Media sosial ibarat dua mata pisau. Di satu sisi, memberi ruang berekspresi dan berkomunikasi tanpa batas. Tapi di sisi lain, bisa jadi bumerang kalau digunakan tanpa tanggung jawab.
Sayangnya, masih banyak yang menganggap media sosial sebagai ruang bebas tanpa batas hukum. Padahal, setiap unggahan, komentar, bahkan story yang kita bagikan bisa berkonsekuensi hukum jika melanggar norma dan aturan yang berlaku.
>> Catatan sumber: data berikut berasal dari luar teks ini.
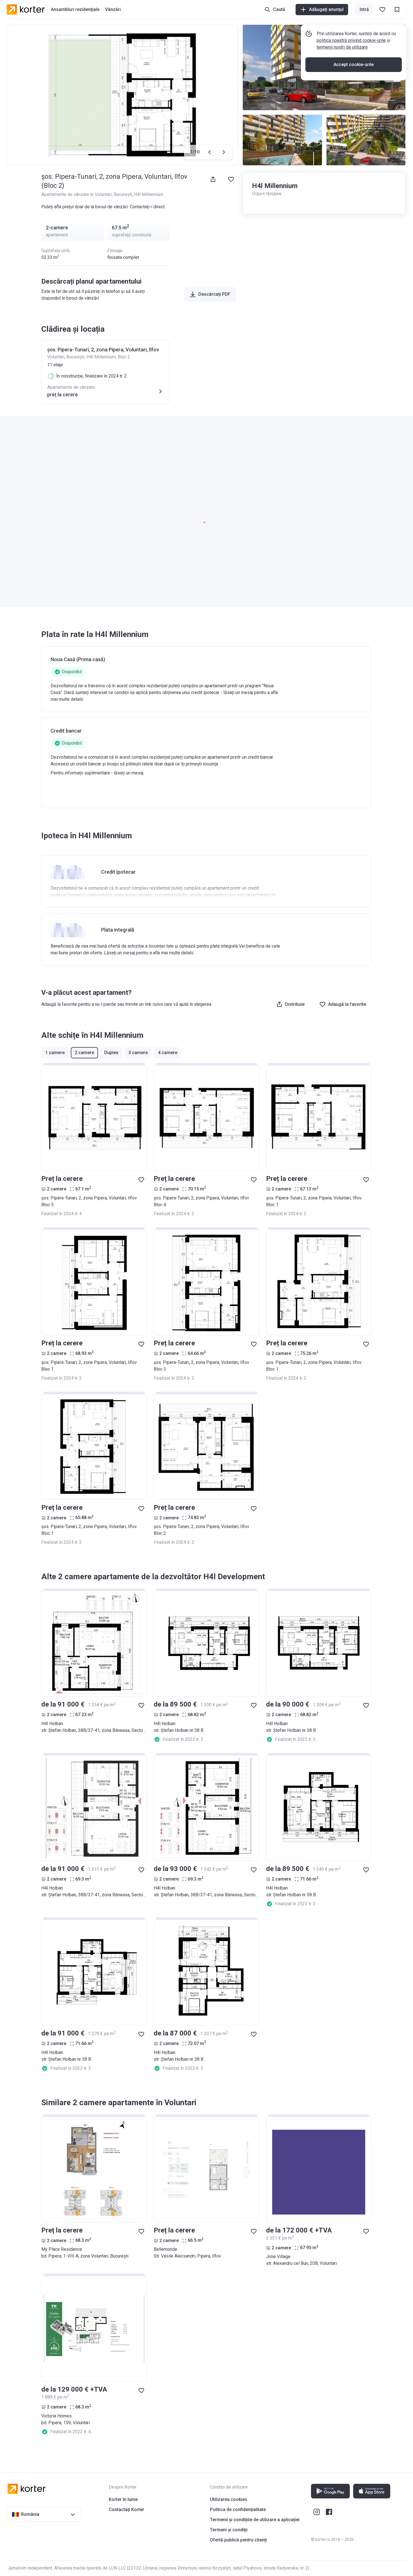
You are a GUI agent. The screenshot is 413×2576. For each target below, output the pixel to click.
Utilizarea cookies (228, 2499)
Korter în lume (123, 2499)
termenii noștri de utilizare (342, 47)
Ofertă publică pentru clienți (238, 2540)
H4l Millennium (148, 194)
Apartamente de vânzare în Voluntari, (77, 194)
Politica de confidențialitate (238, 2509)
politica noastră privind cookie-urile (351, 40)
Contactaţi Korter (126, 2509)
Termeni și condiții (229, 2529)
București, (124, 194)
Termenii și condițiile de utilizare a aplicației (254, 2519)
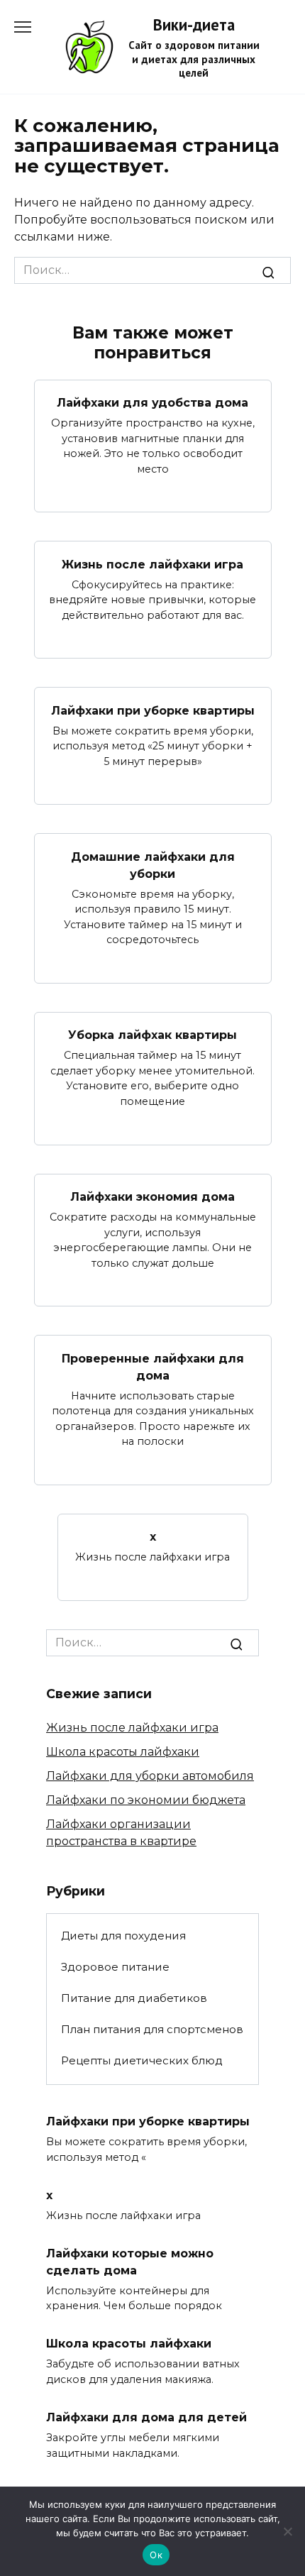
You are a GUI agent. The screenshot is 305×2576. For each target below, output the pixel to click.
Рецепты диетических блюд (142, 2060)
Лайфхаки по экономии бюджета (145, 1800)
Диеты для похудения (123, 1935)
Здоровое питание (115, 1967)
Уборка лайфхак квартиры (152, 1035)
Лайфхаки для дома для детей (146, 2417)
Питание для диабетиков (134, 1998)
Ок (156, 2554)
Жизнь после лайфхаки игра (152, 564)
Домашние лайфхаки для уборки (153, 864)
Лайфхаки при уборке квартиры (153, 710)
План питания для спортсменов (152, 2029)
Undang-Undang Nomor 11 Tahun 2008 tentang Informasi dan Transaksi Elektronik (ITE), yang diperbarui lewat UU Nomor 19 Tahun 2016, secara tegas mengatur batas perilaku di dunia digital. Pasal 27 ayat (3) melarang penyebaran konten yang mengandung penghinaan atau pencemaran nama baik. Pelanggarnya bisa dikenai pidana penjara paling lama 4 tahun atau denda hingga Rp750 juta.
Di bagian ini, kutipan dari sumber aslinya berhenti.